Geoethics is not just a matter of geoscience, but involves complex transdisciplinary concerns with social, economic and cultural implications. Because of this, both geoethicists within geosciences and those working in social sciences and humanities are increasingly calling for dialogue across disciplinary silos. Drawing from our work on the British Academy funded interdisciplinary project, ‘Mining for Meaning: the Geoethics of Extractive Industries,’ we trace out what an interdisciplinary engagement with Geoethics might look like. As an earthly ethics that necessarily stretches beyond geological considerations to consider the socio-natural, cultural-spiritual and political-economic, any engagement with Geoethics demands conversations that bring geoscientific understandings into more explicit dialogue with ideas from the social sciences and the geohumanities (though not exclusively). Acknowledging the very real challenges of doing interdisciplinary work - from distinct understandings about research, knowledge and results, to disciplinary-specific technical terminology - we set out the core ideas underpinning Geoethical approaches in these domains. This lays important groundwork for crafting meaningful and indeed ethical conversations that stretch across these disciplines, but crucially, avoids the mining of other disciplines for useful concepts and metaphors, without due regard for their context, history and technical meaning – a form of disciplinary extractivism in itself.

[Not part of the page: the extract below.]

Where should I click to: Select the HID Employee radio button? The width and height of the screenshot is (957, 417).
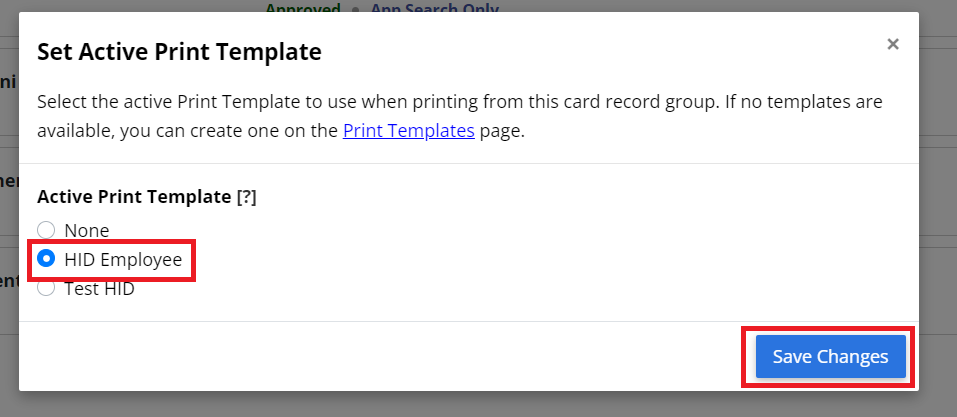(46, 259)
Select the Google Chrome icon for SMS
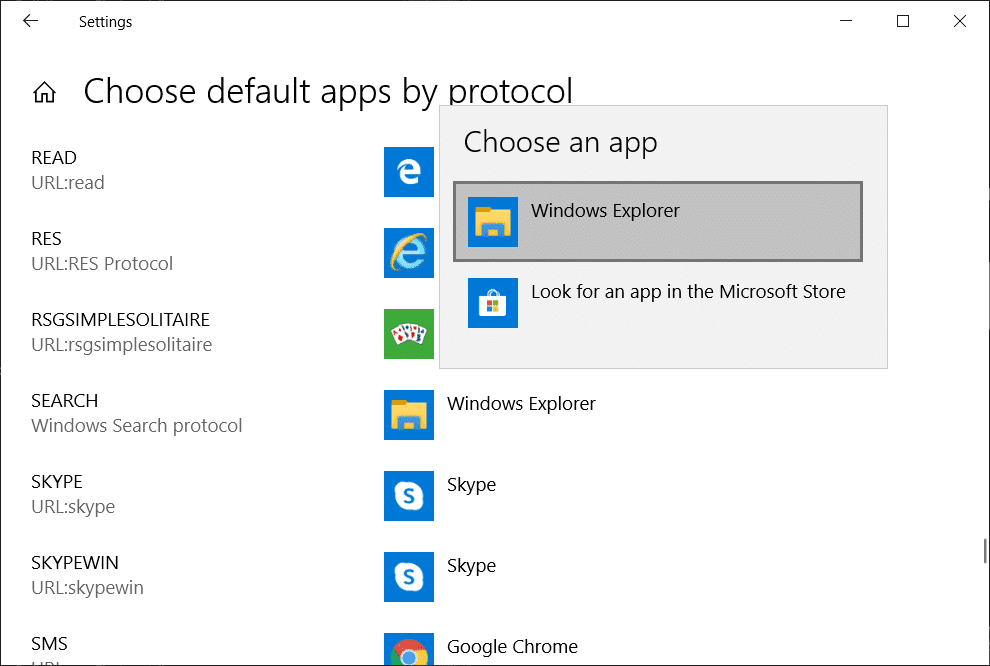 tap(408, 651)
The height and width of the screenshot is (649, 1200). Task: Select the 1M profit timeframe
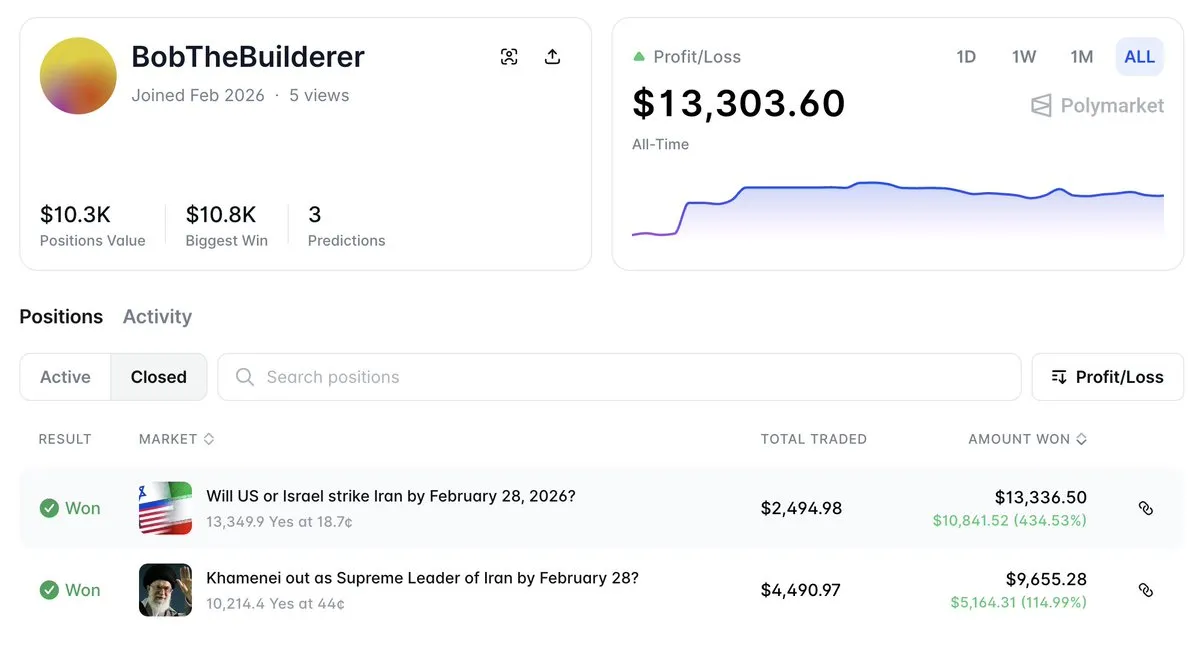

Animated by this anti-extractivism, the paper presents a reading of how the earth, ethics, knowledge and practices are understood from within the geosciences, social sciences and geohumanities respectively, charting out what we hope to be a useful frame of reference for working across these disciplines. We then use this analysis as the bedrock for discussing the potential of cross-disciplinary conversation. By critically responding to the relative strengths, limitations and offerings of each discipline’s conceptualisation of geoethics, we bring to the fore important interdisciplinary frictions, overlaps and potential collaborative directions. Taken together, we suggest that this two-part analysis offers scope for crafting meaningful conversations necessary for an interdisciplinary Geoethics. 

How to cite: Fox, B., Dawson, K., Trowler, V., Briggs, S., Massey, R., Fitzsimmons, A., Marshall, T., Riesselman, C., and Davidson, A.: Geoethics: hammering out an interdisciplinary conversation , EGU General Assembly 2023, Vienna, Austria, 24–28 Apr 2023, EGU23-11580,, 2023.